Robustness-Eva-MRC, is a platform that explores the robustness of both pre-train language models (PLMs) and three large-scale language models (LLMs) in the extractive machine reading comprehension (MRC) task.
The platform conducts an in-depth analysis of five PLMs and three LLMs——specifically, LLaMA, OPT, and ChatGPT——under various adversarial attack scenarios to assess these models' robustness and language understanding capabilities. The platform incorporates eight adversarial attack methods and five MRC datasets to generate new challenging adversarial testing sets. The platform then evaluates these models' performance on both the original and the newly generated adversarial attack sets, thereby providing a comprehensive measurement of their robustness based on prediction degradation. Furthermore, our platform provides detailed visual analysis, along with case studies and comparative evaluations across a range of models, datasets, and adversarial attacks, offering a comprehensive assessment of their robustness.

◆ **Assignment 1**
Which three large language models does the Robustness-Eva-MRC passage name?
◆ **Assignment 2**
Pick up the Robustness-Eva-MRC passage after its last sentence and keep writing.
The items have no connection to the Robustness-Eva-MRC passage.

◆ **Collected data entries**
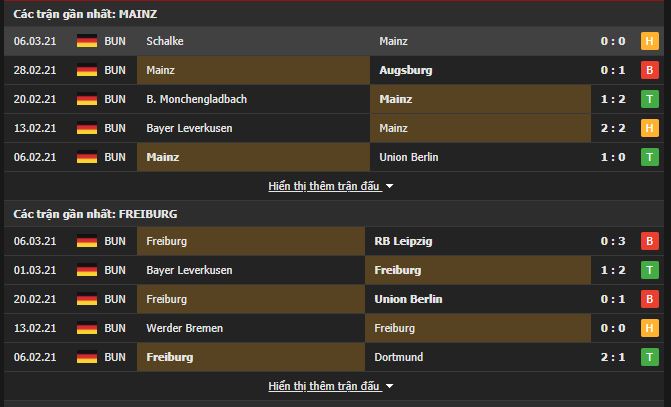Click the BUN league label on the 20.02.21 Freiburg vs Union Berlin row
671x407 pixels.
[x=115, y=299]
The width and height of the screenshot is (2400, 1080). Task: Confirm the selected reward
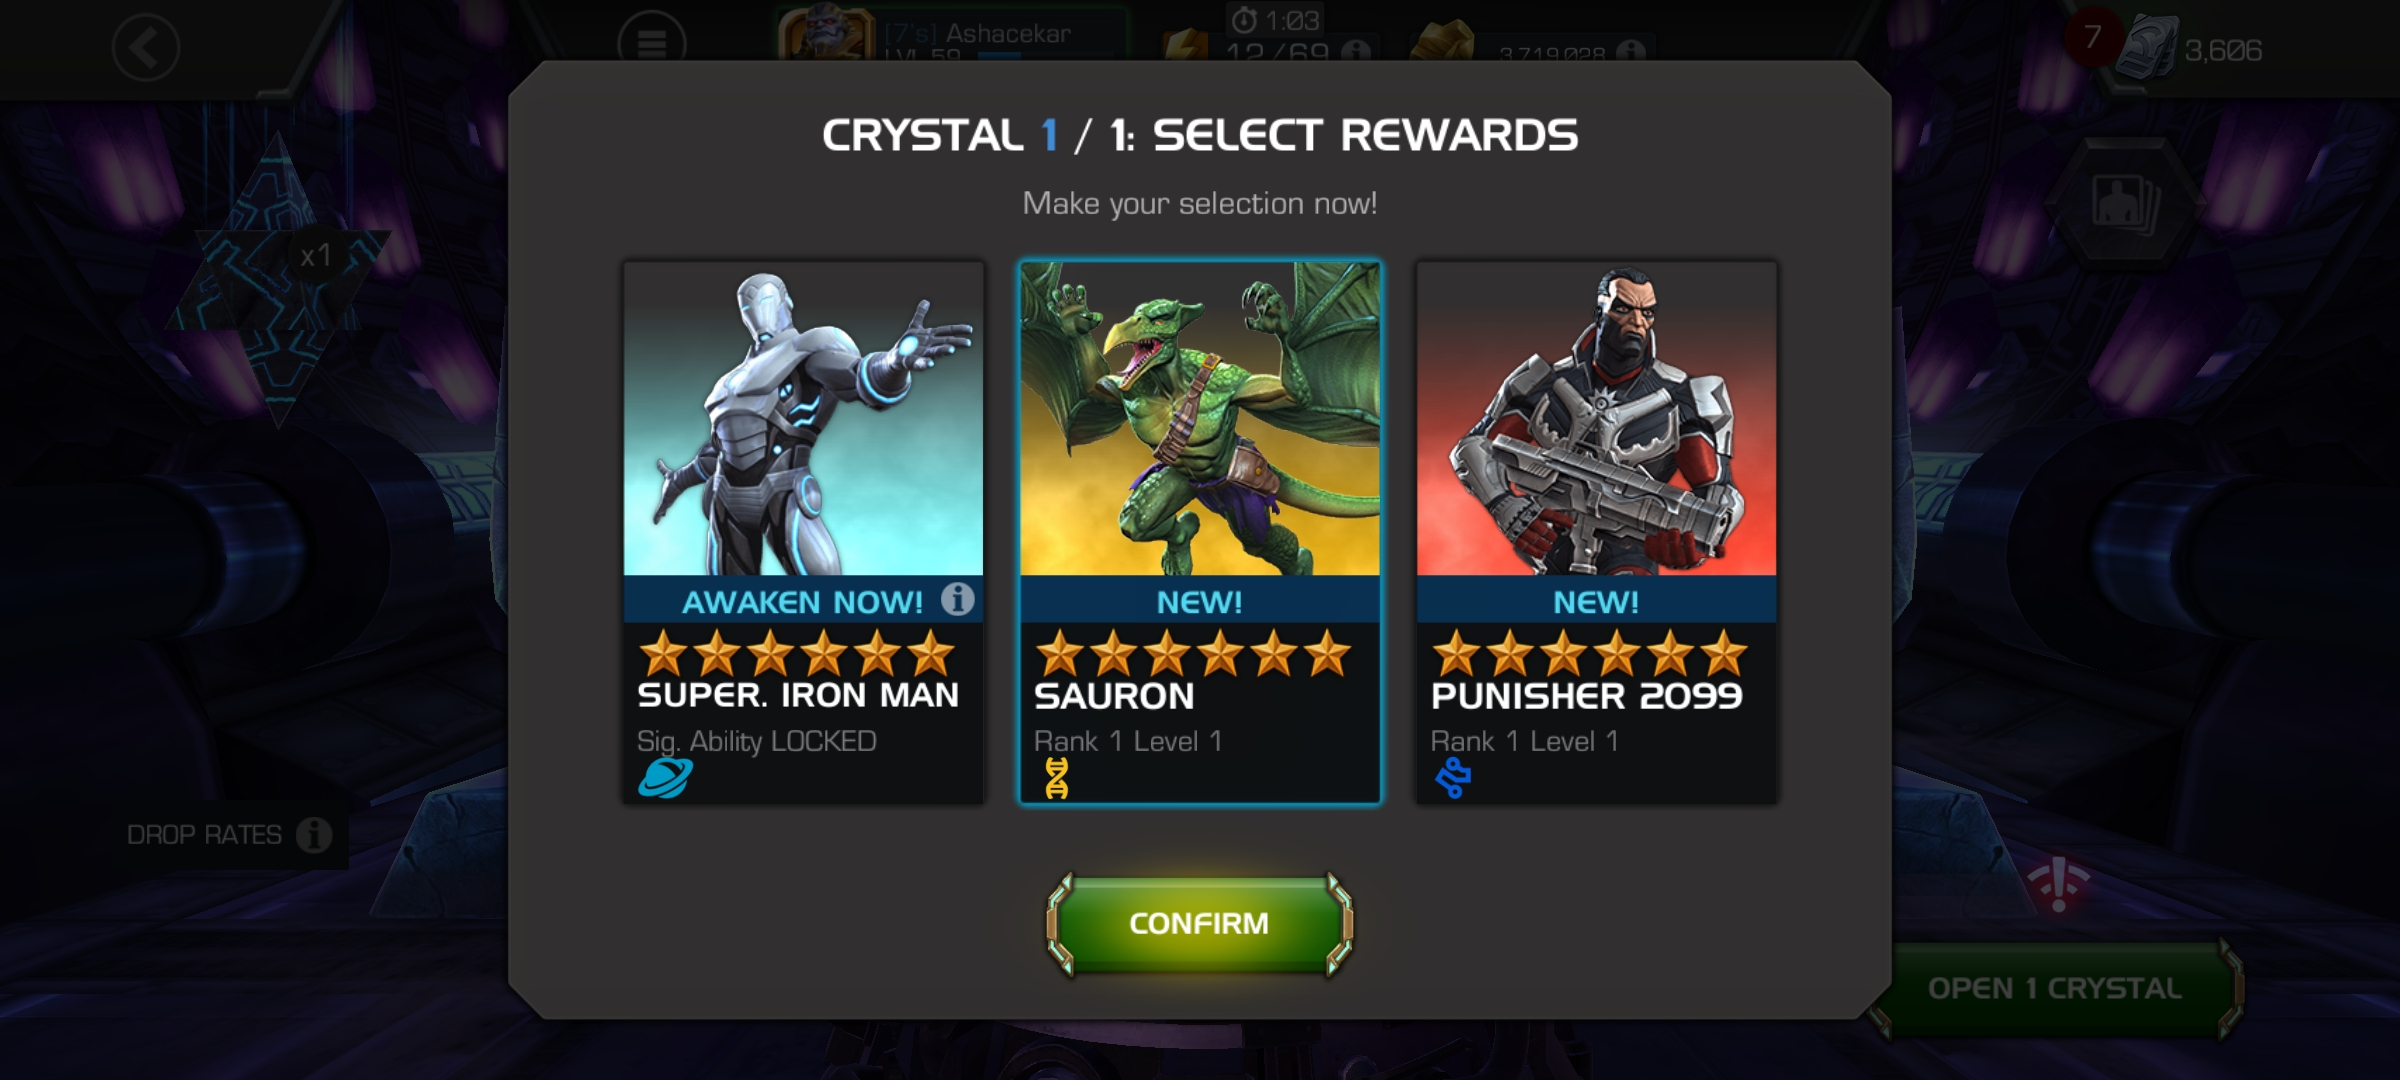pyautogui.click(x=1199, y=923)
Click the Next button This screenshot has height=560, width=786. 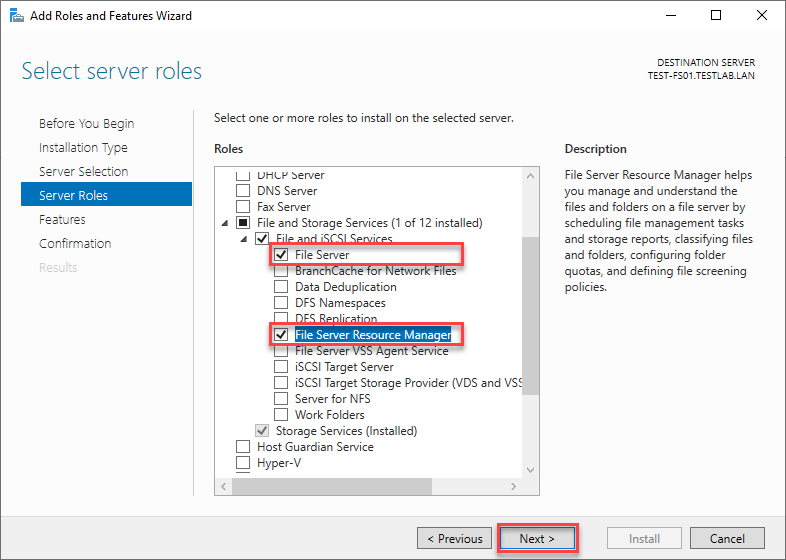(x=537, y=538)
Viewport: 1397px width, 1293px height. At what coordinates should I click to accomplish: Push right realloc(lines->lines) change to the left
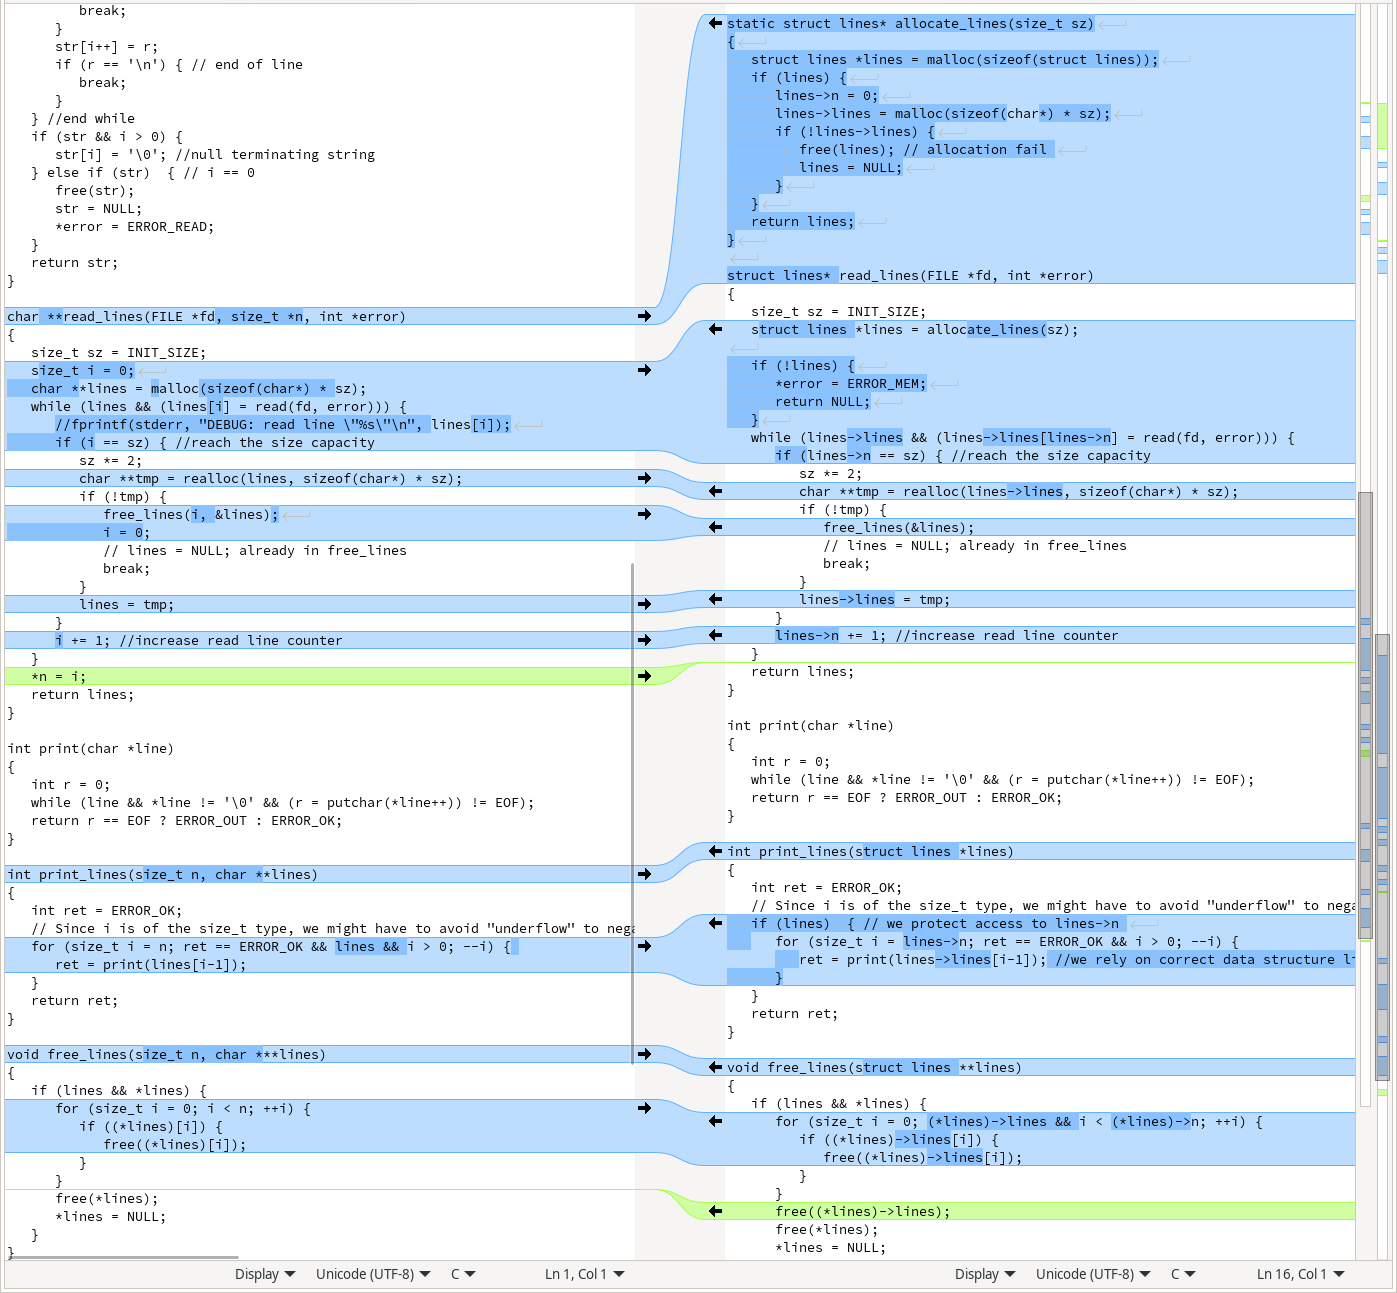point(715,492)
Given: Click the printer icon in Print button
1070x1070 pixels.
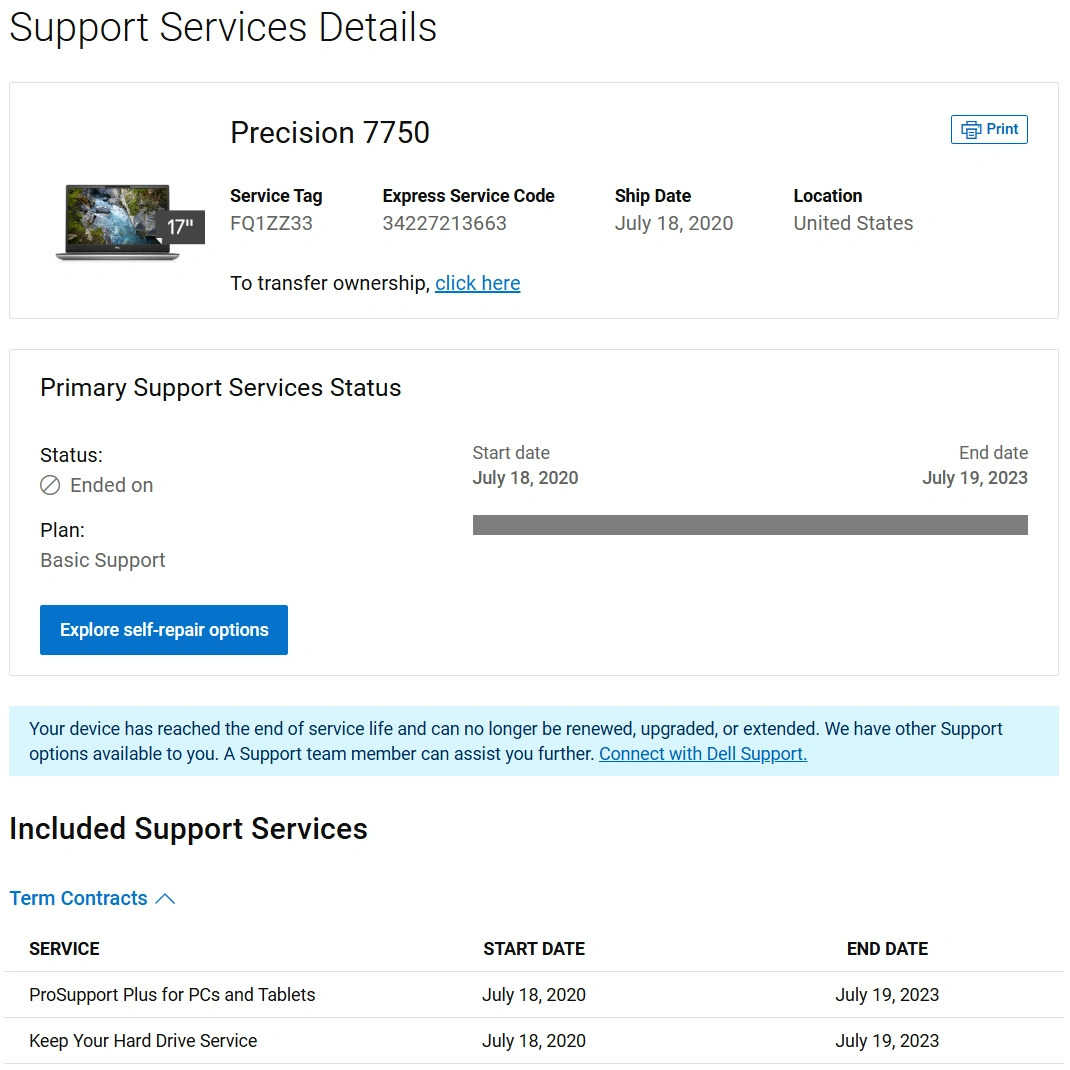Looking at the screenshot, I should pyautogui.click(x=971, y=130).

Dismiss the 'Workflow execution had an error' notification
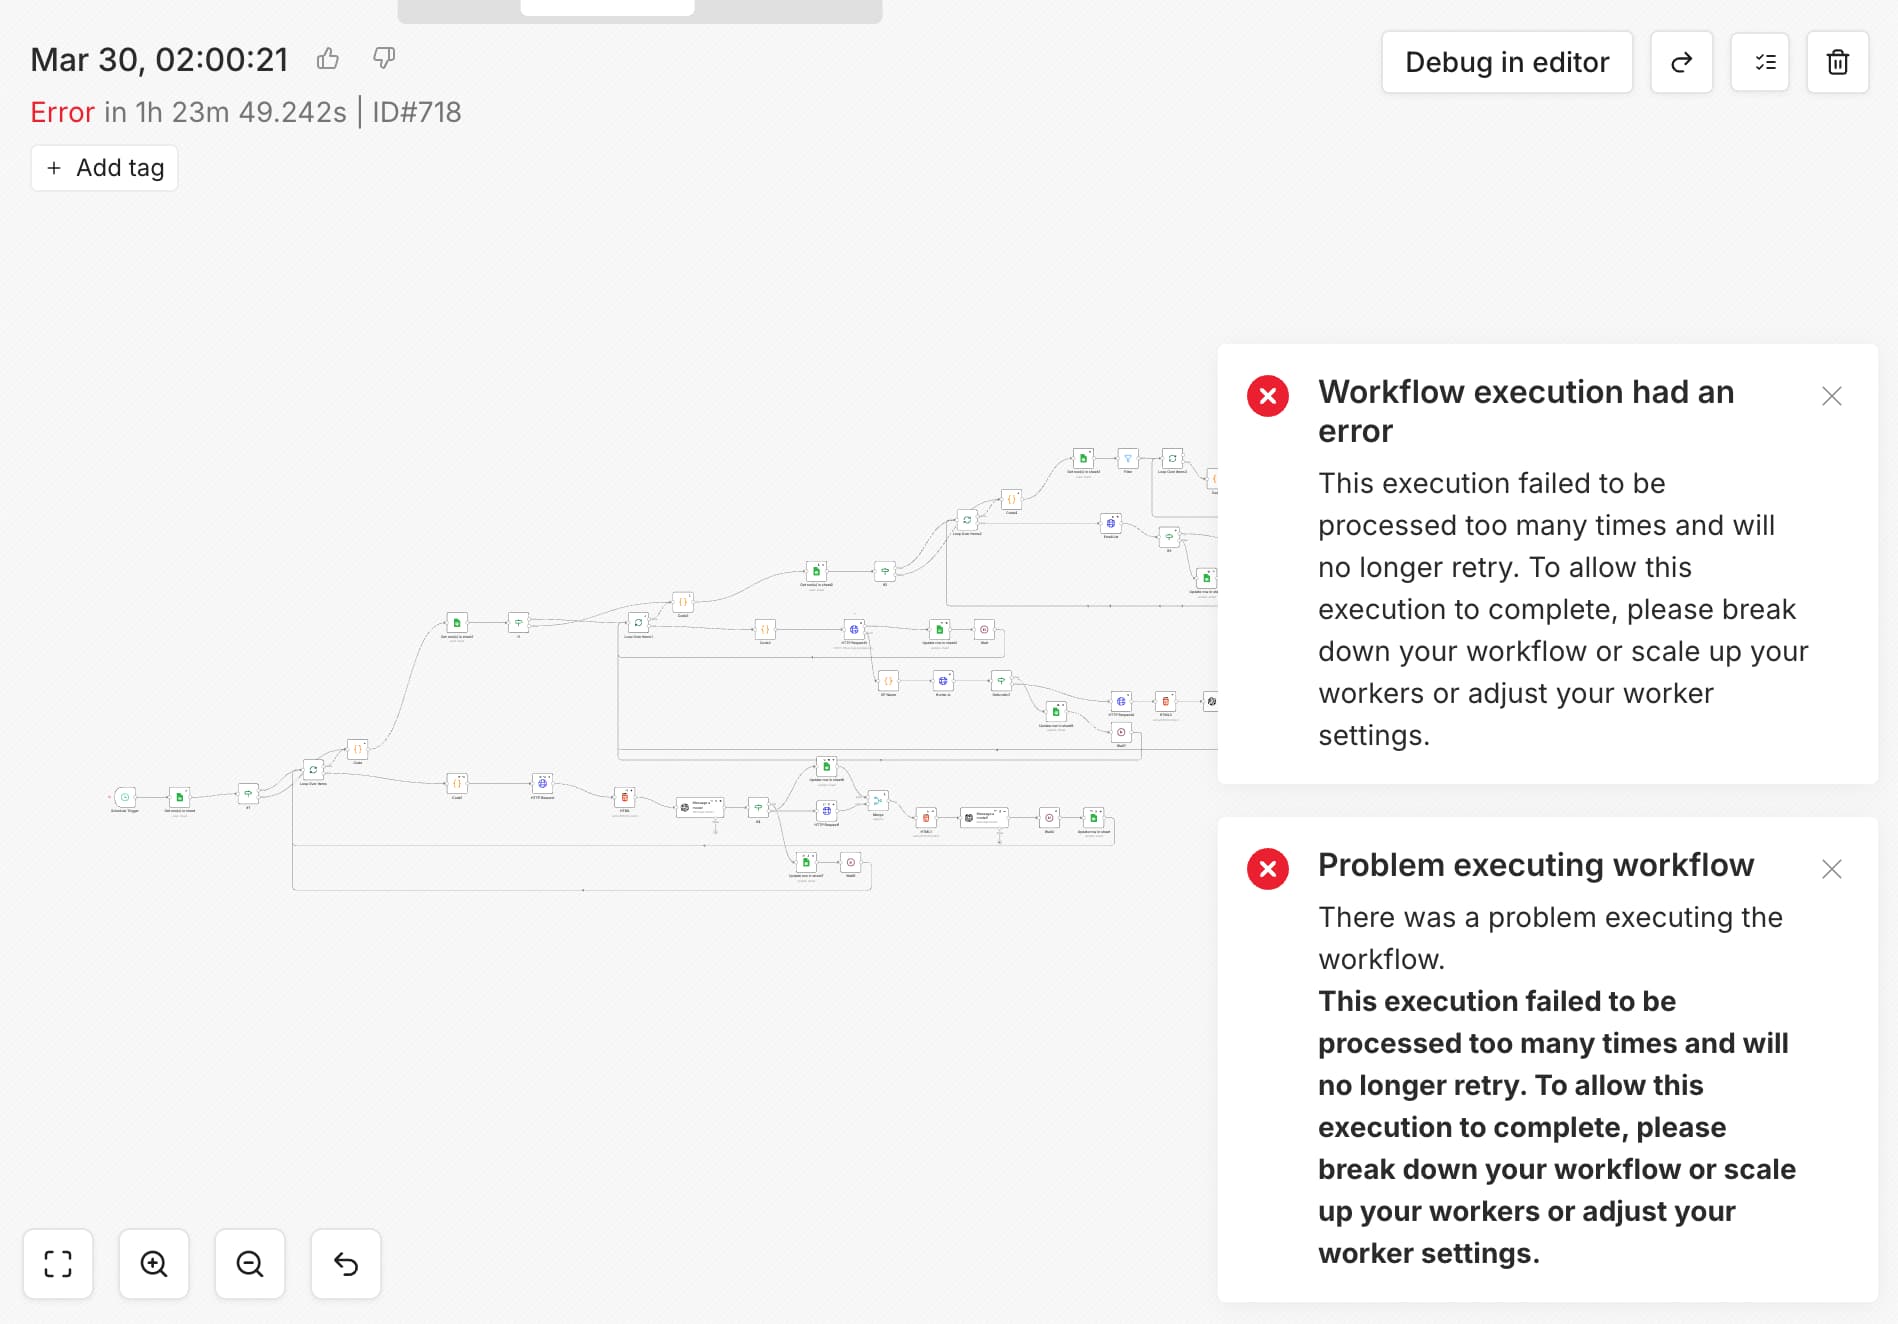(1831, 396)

◆ **Answer box 1**
LLaMA, OPT, and ChatGPT.

◆ **Answer box 2**
The complete install and quick start documents are coming soon, and the demonstration video is available at YouTube.
- Adversarial Testing: The platform integrates everal MRC models based on PLMs and LLMs, eight adversarial attack methods and five MRC datasets to generate challenging adversarial testing sets. The performance of the models on both the original and newly generated adversarial attack sets are evaluated, offering a comprehensive measurement of their robustness based on prediction degradation.
- Detailed Analysis & Visualization: Robustness-Eva-MRC provides a detailed visualization of results, and conducts case studies for assessing and evaluating the MRC models. The platform allows users to compare the performance of different models across various datasets, and at different levels of granularity.
- User-Friendly Interface: Provides interface to support new users’ model analysis.
We hope that the Robustness-Eva-MRC platform can provide a comprehensive evaluation platform to analyze the robustness of different MRC models against various adversarial attacks. It is also suited for those looking to compare and improve their own models' robustness.
Our system consists of four main modules:
- MRC Models
- directly fetches the checkpoint files for MRC models directly from the HuggingFace repository.
- preloads five PLMs-based MRC models fine-tuned on the MRQA datasets: BERT, RoBERTa, ELECTRA, and DeBERTaV3, and UnifiedQA.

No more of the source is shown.